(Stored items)
▬▬▬▬▬▬▬▬▬▬
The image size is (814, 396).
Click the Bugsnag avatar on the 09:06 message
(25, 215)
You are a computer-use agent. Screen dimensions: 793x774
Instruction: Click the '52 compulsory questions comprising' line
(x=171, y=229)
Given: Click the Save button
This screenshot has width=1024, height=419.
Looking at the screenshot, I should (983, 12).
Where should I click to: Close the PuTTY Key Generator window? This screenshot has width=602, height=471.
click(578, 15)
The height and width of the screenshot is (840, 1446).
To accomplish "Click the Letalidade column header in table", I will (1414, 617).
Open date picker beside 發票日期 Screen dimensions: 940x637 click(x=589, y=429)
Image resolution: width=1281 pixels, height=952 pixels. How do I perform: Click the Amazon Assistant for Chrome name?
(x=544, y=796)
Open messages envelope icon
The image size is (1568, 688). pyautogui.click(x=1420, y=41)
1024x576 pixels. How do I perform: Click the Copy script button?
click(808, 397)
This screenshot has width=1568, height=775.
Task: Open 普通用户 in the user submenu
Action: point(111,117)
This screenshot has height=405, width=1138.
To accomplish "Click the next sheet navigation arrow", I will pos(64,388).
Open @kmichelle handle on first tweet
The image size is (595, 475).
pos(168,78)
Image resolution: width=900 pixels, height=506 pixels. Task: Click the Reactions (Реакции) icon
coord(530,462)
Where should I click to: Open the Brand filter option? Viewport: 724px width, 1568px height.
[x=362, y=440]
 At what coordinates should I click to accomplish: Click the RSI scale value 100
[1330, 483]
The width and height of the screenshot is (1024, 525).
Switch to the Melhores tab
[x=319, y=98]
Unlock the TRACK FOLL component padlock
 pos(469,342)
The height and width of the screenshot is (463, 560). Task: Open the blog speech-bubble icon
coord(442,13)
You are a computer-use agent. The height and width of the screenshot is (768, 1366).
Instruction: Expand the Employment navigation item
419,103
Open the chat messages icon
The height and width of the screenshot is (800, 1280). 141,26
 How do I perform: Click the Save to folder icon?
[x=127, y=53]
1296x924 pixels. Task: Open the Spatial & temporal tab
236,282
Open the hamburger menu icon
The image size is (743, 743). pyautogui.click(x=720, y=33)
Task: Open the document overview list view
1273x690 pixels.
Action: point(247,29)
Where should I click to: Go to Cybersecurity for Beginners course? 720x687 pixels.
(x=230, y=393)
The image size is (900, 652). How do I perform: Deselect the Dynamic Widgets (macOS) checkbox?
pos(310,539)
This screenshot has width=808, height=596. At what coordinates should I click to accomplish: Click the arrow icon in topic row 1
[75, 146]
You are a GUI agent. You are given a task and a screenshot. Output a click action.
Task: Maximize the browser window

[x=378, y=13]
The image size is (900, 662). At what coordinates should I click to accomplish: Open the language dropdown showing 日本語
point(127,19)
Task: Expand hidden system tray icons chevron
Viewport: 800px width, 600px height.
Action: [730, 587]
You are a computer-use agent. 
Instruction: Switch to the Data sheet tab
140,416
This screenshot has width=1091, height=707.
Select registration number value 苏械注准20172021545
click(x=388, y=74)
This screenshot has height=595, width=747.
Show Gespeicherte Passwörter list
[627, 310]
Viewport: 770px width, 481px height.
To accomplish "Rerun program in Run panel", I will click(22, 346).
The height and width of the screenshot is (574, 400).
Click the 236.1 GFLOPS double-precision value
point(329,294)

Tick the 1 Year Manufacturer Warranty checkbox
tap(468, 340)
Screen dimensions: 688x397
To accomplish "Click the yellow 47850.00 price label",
▬▬▬▬▬▬▬▬▬▬
• **YOUR OBJECTIVE**: Transcribe every line of the data, exactly as it stands.

• **SOLVED EXERCISE**:
The image size is (814, 396).
Click the Bugsnag avatar on the 09:06 message
(25, 215)
You are a computer-use agent. Screen dimensions: 793x774
Instruction: Click the '52 compulsory questions comprising' line
(x=171, y=229)
Given: Click the Save button
This screenshot has width=1024, height=419.
Looking at the screenshot, I should (983, 12).
Where should I click to: Close the PuTTY Key Generator window? This screenshot has width=602, height=471.
click(578, 15)
The height and width of the screenshot is (840, 1446).
To accomplish "Click the Letalidade column header in table", I will (1414, 617).
Open date picker beside 發票日期 Screen dimensions: 940x637 click(x=589, y=429)
Image resolution: width=1281 pixels, height=952 pixels. How do I perform: Click the Amazon Assistant for Chrome name?
(x=544, y=796)
Open messages envelope icon
The image size is (1568, 688). pyautogui.click(x=1420, y=41)
1024x576 pixels. How do I perform: Click the Copy script button?
click(808, 397)
This screenshot has width=1568, height=775.
Task: Open 普通用户 in the user submenu
Action: point(111,117)
This screenshot has height=405, width=1138.
To accomplish "Click the next sheet navigation arrow", I will pos(64,388).
Open @kmichelle handle on first tweet
The image size is (595, 475).
pos(168,78)
Image resolution: width=900 pixels, height=506 pixels. Task: Click the Reactions (Реакции) icon
coord(530,462)
Where should I click to: Open the Brand filter option? Viewport: 724px width, 1568px height.
[x=362, y=440]
 At what coordinates should I click to accomplish: Click the RSI scale value 100
[1330, 483]
The width and height of the screenshot is (1024, 525).
Switch to the Melhores tab
[x=319, y=98]
Unlock the TRACK FOLL component padlock
 pos(469,342)
The height and width of the screenshot is (463, 560). Task: Open the blog speech-bubble icon
coord(442,13)
You are a computer-use agent. The height and width of the screenshot is (768, 1366).
Instruction: Expand the Employment navigation item
419,103
Open the chat messages icon
The height and width of the screenshot is (800, 1280). 141,26
 How do I perform: Click the Save to folder icon?
[x=127, y=53]
1296x924 pixels. Task: Open the Spatial & temporal tab
236,282
Open the hamburger menu icon
The image size is (743, 743). pyautogui.click(x=720, y=33)
Task: Open the document overview list view
1273x690 pixels.
Action: point(247,29)
Where should I click to: Go to Cybersecurity for Beginners course? 720x687 pixels.
(x=230, y=393)
The image size is (900, 652). How do I perform: Deselect the Dynamic Widgets (macOS) checkbox?
pos(310,539)
This screenshot has width=808, height=596. At what coordinates should I click to accomplish: Click the arrow icon in topic row 1
[75, 146]
You are a GUI agent. You are given a task and a screenshot. Output a click action.
Task: Maximize the browser window

[x=378, y=13]
The image size is (900, 662). At what coordinates should I click to accomplish: Open the language dropdown showing 日本語
point(127,19)
Task: Expand hidden system tray icons chevron
Viewport: 800px width, 600px height.
Action: [730, 587]
You are a computer-use agent. 
Instruction: Switch to the Data sheet tab
140,416
This screenshot has width=1091, height=707.
Select registration number value 苏械注准20172021545
click(x=388, y=74)
This screenshot has height=595, width=747.
Show Gespeicherte Passwörter list
[627, 310]
Viewport: 770px width, 481px height.
To accomplish "Rerun program in Run panel", I will click(22, 346).
The height and width of the screenshot is (574, 400).
Click the 236.1 GFLOPS double-precision value
point(329,294)

Tick the 1 Year Manufacturer Warranty checkbox
tap(468, 340)
Screen dimensions: 688x397
To accomplish "Click the yellow 47850.00 price label",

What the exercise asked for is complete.